Researchers have found that sport specialization:

— Leads directly to overuse injuries, with risk increasing in proportion with degree of specialization.

Does not help preadolescents become elite athletes because overuse or burnout often trips them up.

Stifles motor skill development in preadolescents, increasing future injury risk.

Researchers have also found that unstructured activities and playing multiple sports before adolescence best predict long-term athletic success and psychological maturity. The American Academy of Pediatrics and American Medical Society for Sports Medicine now recommend against early sport specialization for preadolescents and early adolescents.

[See: 10 Concerns Parents Have About Their Kids’ Health.]

Preventing Overuse Injuries

Armed with this new evidence, parents, coaches and trainers can help prevent overuse injuries. First, encourage younger kids to sample different sports and activities, and don’t allow them to play any sport year-round. Second, make sure they get rest from structured activities at least once a week, and at least two months’ rest between seasons. They should also get plenty of calcium in their diet to stimulate bone growth, and do stretching exercises to make their ligaments and tendons more flexible.

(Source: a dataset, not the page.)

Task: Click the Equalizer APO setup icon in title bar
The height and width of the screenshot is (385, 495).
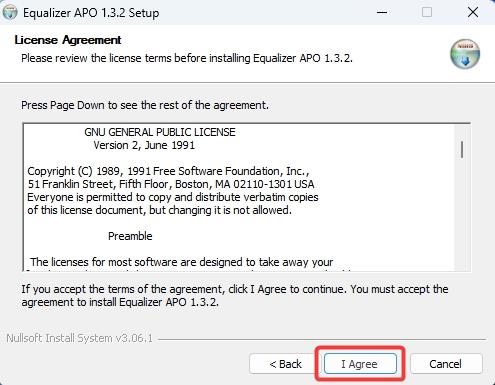Action: [10, 13]
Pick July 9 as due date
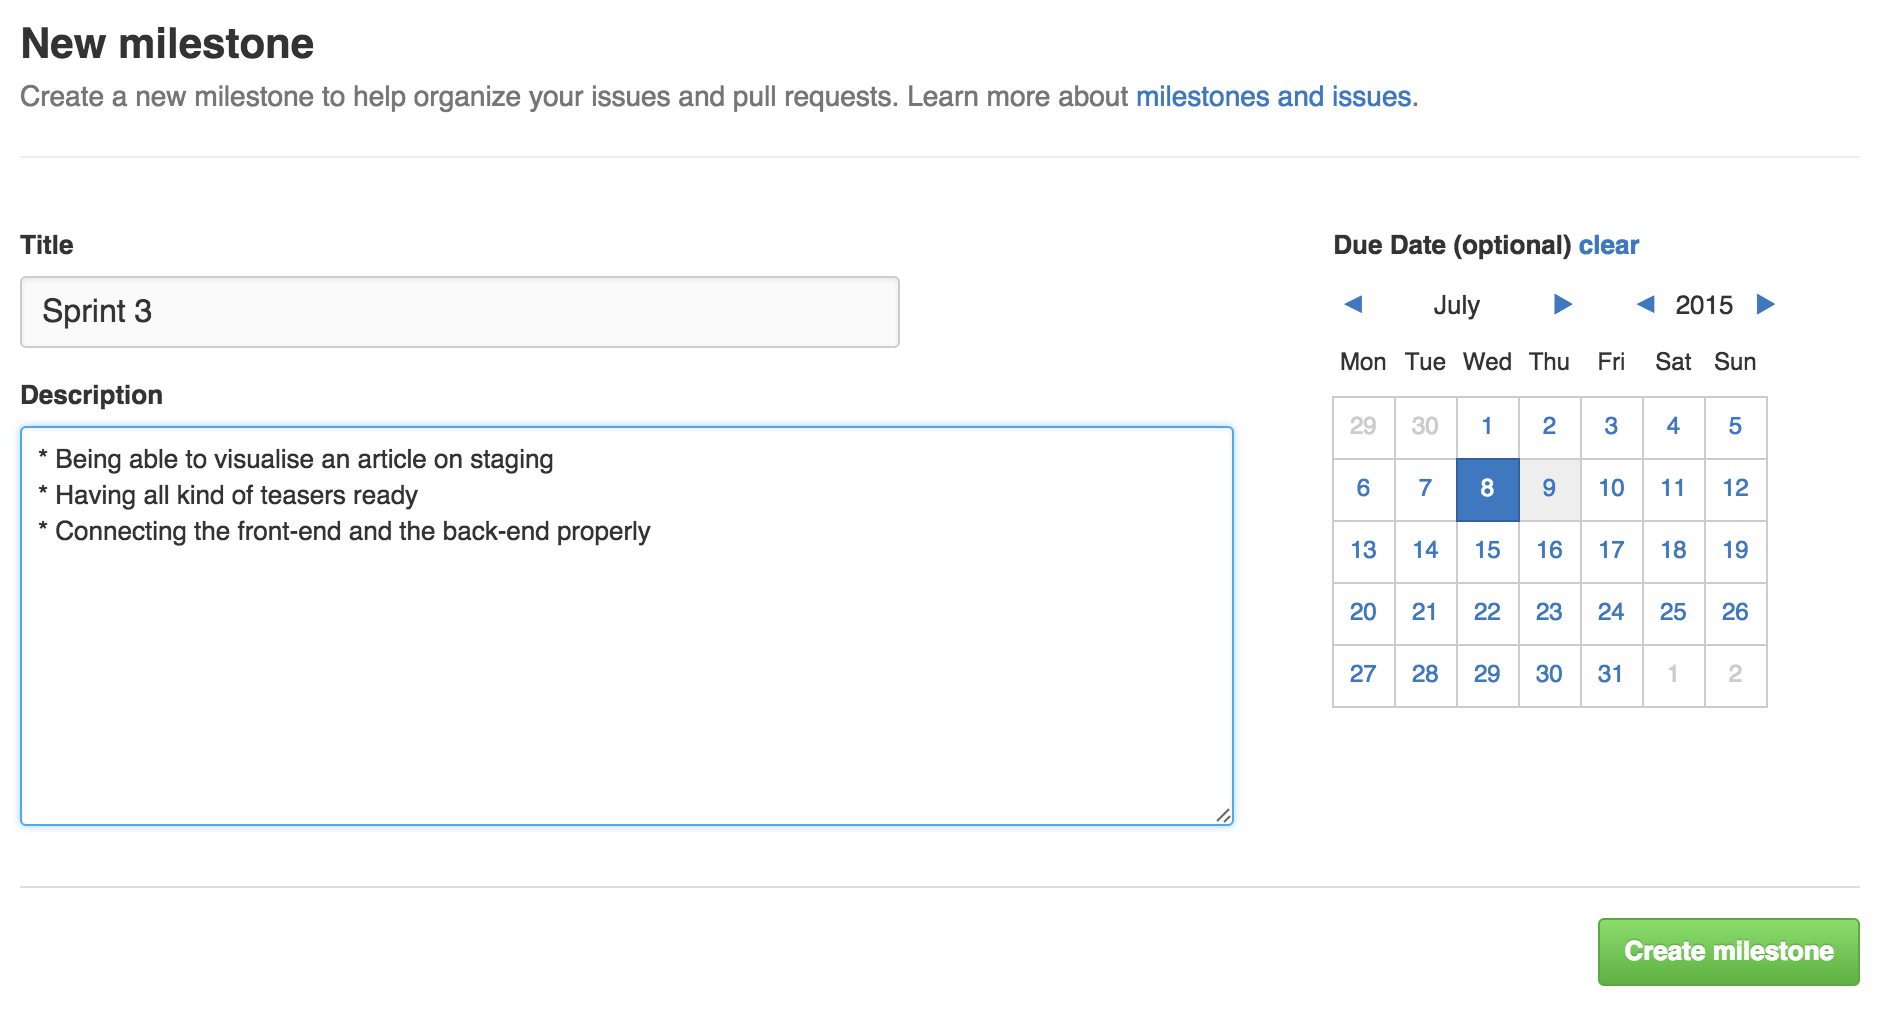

Adolescents, and younger athletes in “early entry” sports such as swimming and tennis, may specialize if they want to, but watch for signs of burnout and see their regular doctor if they complain of pain. Also ask a qualified trainer to direct integrative training for them, to develop more diverse motor skills and reduce injury risk.

All kids should listen to their bodies. If they feel pain, they should take time off.

[See: What to Say and Do If Your Daughter Thinks She’s Fat.]

Treatment and Recovery

If kids suffer overuse injuries, most recommended treatments are fast-acting and low-risk over the long term. More than 8 in 10 adolescents treated for spondylolysis in one study had a successful outcome after at least one year, for example, and four-fifths of the 3,147 high school athletes who sustained overuse injuries in another study returned to action within three weeks.

When young athletes complain of pain, they should see their regular doctor. Most kids will only need a simple exam, not X-rays or a consultation with a specialist.

If the doctor diagnoses an overuse injury, treat it by applying ice for 24 hours, followed by heat. Administer anti-inflammatories, consider braces for ankles or knees, and ask a trainer to recommend proper stretching and muscle-strengthening exercises. Most importantly, make sure kids rest for at least 7 to 10 days. That means no games, no practice, no training. Just rest. If it still hurts when kids return to action, rest some more.

I know it’s not easy for parents and kids to take that advice. When I diagnosed an elbow injury in a teenage boy last spring, his father told me resting “is not an option.” The boy was pitching on two baseball teams and did not want to miss any of the season. But if he returned to action too soon, he risked suffering a much more debilitating injury that could have sidelined him for several months. The same risk goes for any overuse victim who does not get proper rest.

I understand parents don’t want to hear that warning either. They fear alienating their kid from teammates and coaches by holding the kid out. But it’s the parents’ responsibility to say, “This is enough.” You have to stick up for your kid, who is still a minor no matter how physically gifted or dedicated.

[See: 8 Must-Know First Aid Tips.]

A Call to Action

The gymnast I saw is very gifted and dedicated, practicing six days each week and competing once each month. Her mother knew she could not keep up that pace. “But the coach won’t let me quit,” the girl said. She was too emotionally invested and feared letting her coach and teammates down. When I asked her to rest for 10 days, she sat for two.

I expect to see her again. But you can avoid extra trips to the doctor — or worse. Take overuse seriously. Now that we know how much it harms kids, it’s tough to justify pushing them so hard in sports — even if they want to be pushed.